◆ **Items from a dataset**
Content starts
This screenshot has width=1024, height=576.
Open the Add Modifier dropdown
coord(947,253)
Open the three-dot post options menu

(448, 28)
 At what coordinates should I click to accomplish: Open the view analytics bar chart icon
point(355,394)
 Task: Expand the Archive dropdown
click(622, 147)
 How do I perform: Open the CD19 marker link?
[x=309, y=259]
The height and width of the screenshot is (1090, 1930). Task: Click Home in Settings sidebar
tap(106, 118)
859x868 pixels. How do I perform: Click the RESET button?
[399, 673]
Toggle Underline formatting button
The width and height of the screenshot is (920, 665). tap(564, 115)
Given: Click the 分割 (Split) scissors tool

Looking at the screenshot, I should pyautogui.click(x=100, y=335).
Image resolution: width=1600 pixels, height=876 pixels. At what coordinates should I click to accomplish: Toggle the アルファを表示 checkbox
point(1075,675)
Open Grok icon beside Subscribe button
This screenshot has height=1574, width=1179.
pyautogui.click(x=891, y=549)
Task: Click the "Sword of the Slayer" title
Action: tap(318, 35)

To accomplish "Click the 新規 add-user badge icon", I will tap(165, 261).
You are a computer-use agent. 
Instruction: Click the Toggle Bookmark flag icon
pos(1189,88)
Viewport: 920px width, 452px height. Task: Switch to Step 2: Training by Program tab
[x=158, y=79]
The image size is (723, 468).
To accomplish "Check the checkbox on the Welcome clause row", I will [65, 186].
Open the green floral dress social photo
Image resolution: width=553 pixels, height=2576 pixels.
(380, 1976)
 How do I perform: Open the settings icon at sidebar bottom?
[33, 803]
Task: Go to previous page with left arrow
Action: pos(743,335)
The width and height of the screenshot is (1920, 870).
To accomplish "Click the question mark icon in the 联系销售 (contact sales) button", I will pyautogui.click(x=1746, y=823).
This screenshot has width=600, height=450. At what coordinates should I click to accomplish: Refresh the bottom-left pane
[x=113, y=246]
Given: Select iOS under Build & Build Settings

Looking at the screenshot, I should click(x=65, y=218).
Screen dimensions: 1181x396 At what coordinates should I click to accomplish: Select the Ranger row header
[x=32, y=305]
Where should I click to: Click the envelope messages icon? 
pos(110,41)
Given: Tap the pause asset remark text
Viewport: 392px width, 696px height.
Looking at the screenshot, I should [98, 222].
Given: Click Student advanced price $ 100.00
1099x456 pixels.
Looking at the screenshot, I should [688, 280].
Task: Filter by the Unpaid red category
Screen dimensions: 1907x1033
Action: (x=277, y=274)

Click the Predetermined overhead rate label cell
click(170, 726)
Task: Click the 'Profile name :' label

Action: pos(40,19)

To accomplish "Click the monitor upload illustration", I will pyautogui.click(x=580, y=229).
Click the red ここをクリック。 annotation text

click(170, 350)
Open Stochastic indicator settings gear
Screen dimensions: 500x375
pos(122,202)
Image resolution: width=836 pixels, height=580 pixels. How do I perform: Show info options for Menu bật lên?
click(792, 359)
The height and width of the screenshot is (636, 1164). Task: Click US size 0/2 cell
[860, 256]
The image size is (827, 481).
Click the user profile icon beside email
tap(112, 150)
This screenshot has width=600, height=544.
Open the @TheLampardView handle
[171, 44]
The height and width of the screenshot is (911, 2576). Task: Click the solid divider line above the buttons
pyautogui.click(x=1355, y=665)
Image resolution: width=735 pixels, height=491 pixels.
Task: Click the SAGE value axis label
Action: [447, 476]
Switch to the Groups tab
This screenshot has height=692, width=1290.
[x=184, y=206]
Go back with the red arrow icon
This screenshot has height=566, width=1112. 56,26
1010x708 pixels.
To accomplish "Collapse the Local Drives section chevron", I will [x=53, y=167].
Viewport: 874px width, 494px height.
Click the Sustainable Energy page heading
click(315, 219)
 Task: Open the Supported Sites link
Content ends
◆ **Task description**
Nothing but the lines from the one containing "The height and width of the screenshot is (636, 1164)." through the last line of the data above should be set down, word for word.

◆ **Answer space**
The height and width of the screenshot is (636, 1164). Task: Click US size 0/2 cell
[860, 256]
The image size is (827, 481).
Click the user profile icon beside email
tap(112, 150)
This screenshot has width=600, height=544.
Open the @TheLampardView handle
[171, 44]
The height and width of the screenshot is (911, 2576). Task: Click the solid divider line above the buttons
pyautogui.click(x=1355, y=665)
Image resolution: width=735 pixels, height=491 pixels.
Task: Click the SAGE value axis label
Action: [447, 476]
Switch to the Groups tab
This screenshot has height=692, width=1290.
[x=184, y=206]
Go back with the red arrow icon
This screenshot has height=566, width=1112. 56,26
1010x708 pixels.
To accomplish "Collapse the Local Drives section chevron", I will [x=53, y=167].
Viewport: 874px width, 494px height.
Click the Sustainable Energy page heading
click(315, 219)
 Task: Open the Supported Sites link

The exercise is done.